C E virus recombinant, inoculé à la souris, devait en principe stimuler la production d'anticorps dirigés contre l'embryon. En fait de quoi, c'est l'animal lui-même qui s'est montré incapable de répondre à l'infection.
Dans le « Journal of Virology », les Australiens rapportent une inhibition des réponses cytotoxiques NK et CTL, ainsi que l'inhibition de la production d'interféron gamma par ces derniers.
S'il existe des souris sensibles à ce virus, développant une maladie aiguë en raison d'une réponse immune spontanément insuffisante, il existe aussi des animaux génétiquement résistants. Or, chez ces animaux aussi, le virus recombinant est létal. Pire, même : des animaux préalablement vaccinés contre l' Ectromelia Virus, développent, eux aussi, une infection aiguë létale. En d'autres termes, le virus recombinant serait capable non seulement de supprimer la réponse antivirale primaire, mais aussi l'immunité mémoire.
Le « virus fou » obtenu à Camberra a donc des côtés d'arme absolue, au moins contre la gent murine. C'est déjà extrêmement inquiétant, si l'on considère que les rongeurs, quelque ponction qu'ils fassent subir aux récoltes, ne sont certainement pas justiciables d'une « solution finale ». Mais cela le devient encore plus si l'on considère qu'il ne manque pas de détraqué ici ou là pour reprendre la recette du gène IL-4, mais dans un virus humain, cette fois.

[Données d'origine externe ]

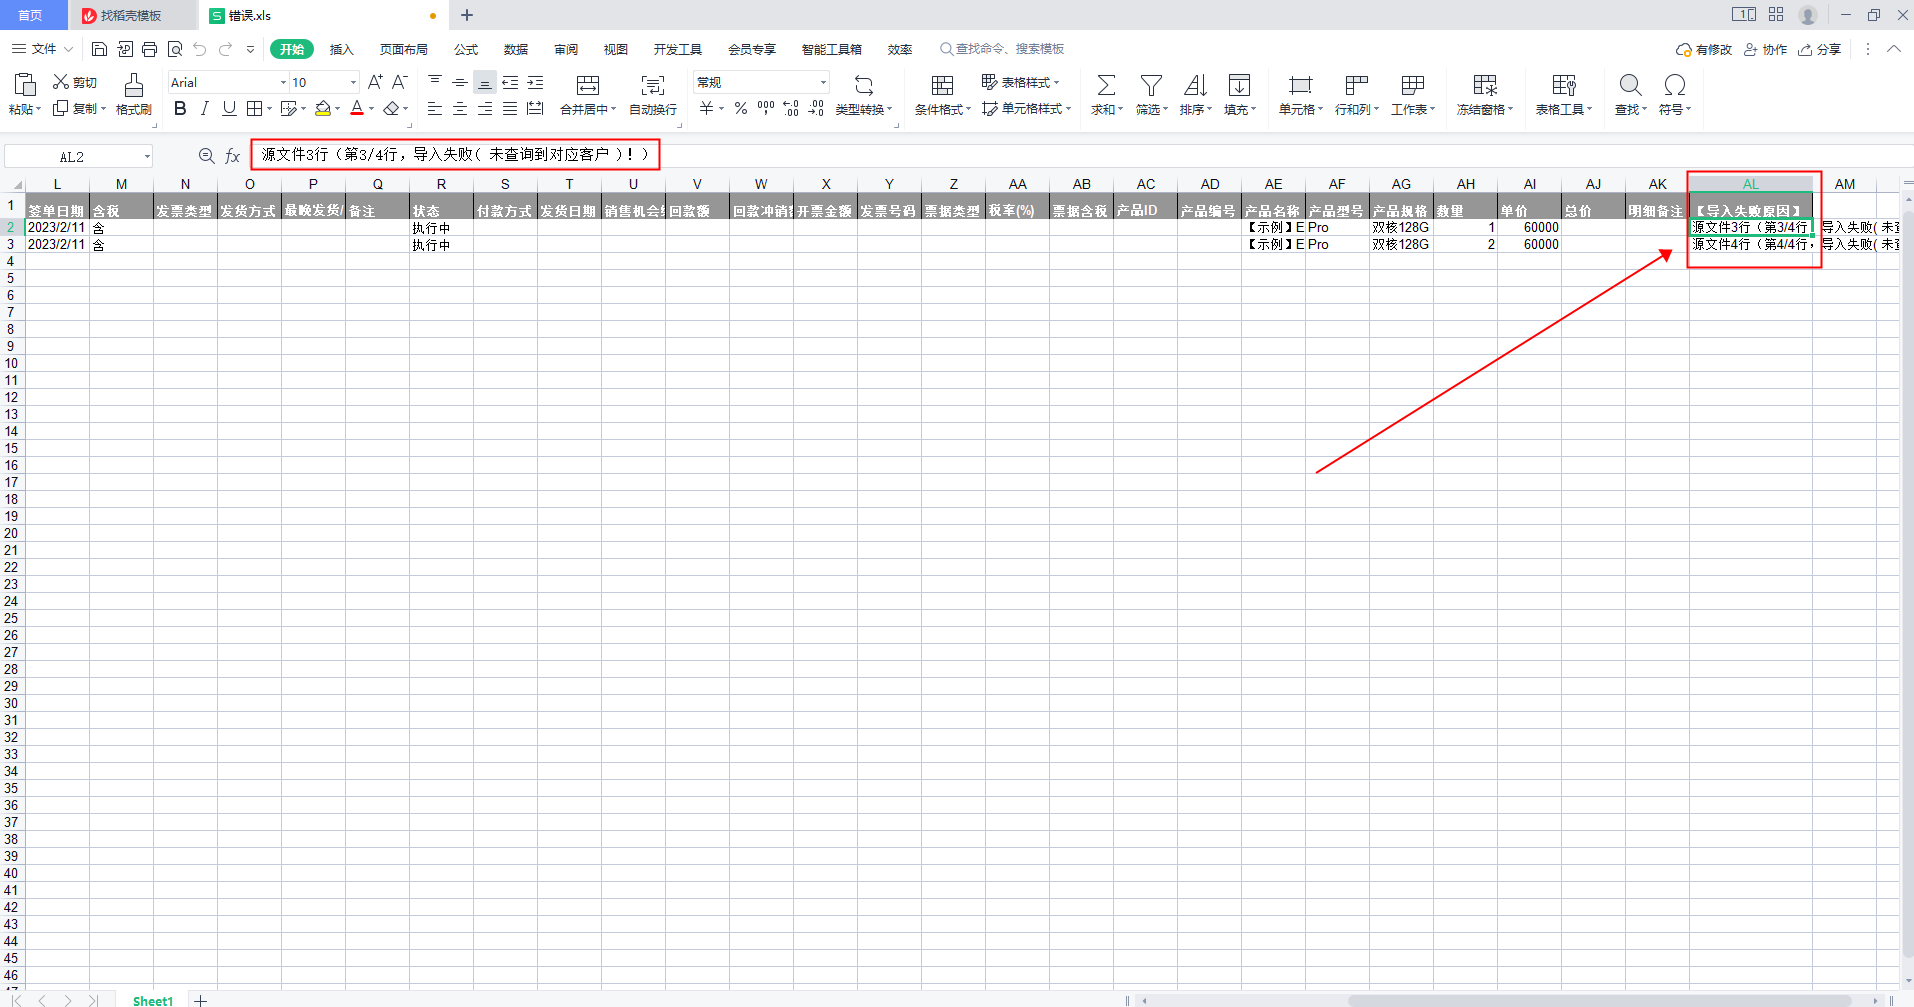Toggle bold formatting
Viewport: 1914px width, 1007px height.
180,108
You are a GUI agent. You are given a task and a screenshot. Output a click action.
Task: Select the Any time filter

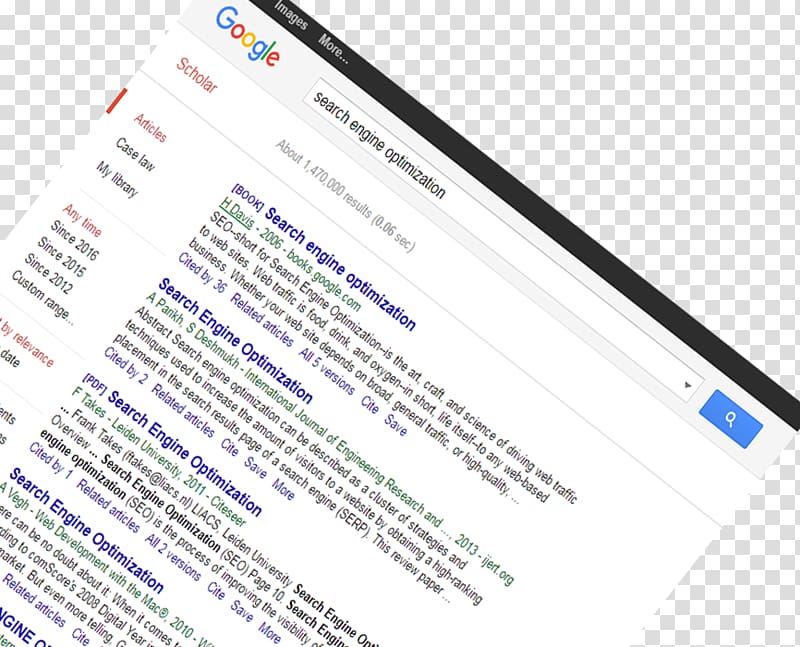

La convention internationale contre les armes biologiques
L'énormité n'a pas échappé aux Australiens, dont on imagine qu'ils ont passé quelques nuits blanches sur la question : « Dire ou ne pas dire ? ». Ils ont donc choisi de dire, mais en assortissant la publication dans le « Journal of Virology » d'un communiqué demandant le renforcement de la convention internationale contre les armes biologiques.
Quel effet tout cela fait-il ? Sur fond de troisième millénaire, les ingrédients du spectaculaire sont là : virus + manipulation génétique + arme biologique, etc. On doit cependant relativiser quelque peu. D'abord parce c'est loin d'être la première fois que l'on « trafique » génétiquement un virus pour le rendre plus pathogène : la chose s'est notamment largement pratiquée avec le SIV, auquel les macaques s'obstinaient à résister. Ensuite parce que au chapitre des armes biologiques, il n'est sans doute pas nécessaire de recourir à la transgenèse pour « faire un carton ». D'un point de vue militaire, ces armes seraient « efficaces » à l'excès, parce que non discriminantes. D'un point de vue terroriste, le bon vieux virus de la variole serait amplement suffisant pour obtenir l'effet politique escompté. Pour la malfaisance en général, le gonflage à l'IL-4 ne semble donc pas d'un bénéfice évident.
Quête de l'absolution
Ce qui est clair, en revanche, c'est que les chercheurs australiens ont conscience d'avoir fait une bêtise, ou de l'avoir frôlée, et qu'ils recherchent une sorte d'absolution en place publique en exagérant quelque peu l'alerte.
Bob Seamark, directeur du centre de Camberra, proclame que les recherches ont été effectuées pour « des motifs complètement humanitaires », et qu' « il arrive en science que l'on fasse des découvertes entièrement inattendues - par exemple, la pénicilline ». Le Dr Annabelle Duncan, qui dirige le département de biologie moléculaire, et qui a participé aux missions onusiennes de destruction des armes chimiques en Irak, déclare, quant à elle, que « des découvertes de ce genre sont permanentes, et qu'il faut s'assurer qu'elles sont utilisées pour le bien, et non la destruction ». Le Pr John Richard, vice-chancelier de l'Université nationale australienne, enfin, affirme qu'il est « important de récupérer des résultats inattendus pour le bénéfice de l'humanité ».
De tout cela, nul ne doute, même si on s'interrogera encore longtemps sur les moyens à mettre en œuvre. L'un dans l'autre, il n'est cependant pas mauvais qu'avec une transparence quasi militante, des chercheurs australiens viennent proclamer à la face du monde tout simplement qu'ils se sont fait très peur.
Ronald J. Jackson et coll. « Journal of Virology », février 2001, pp. 1205-1210, vol. 75, n° 3.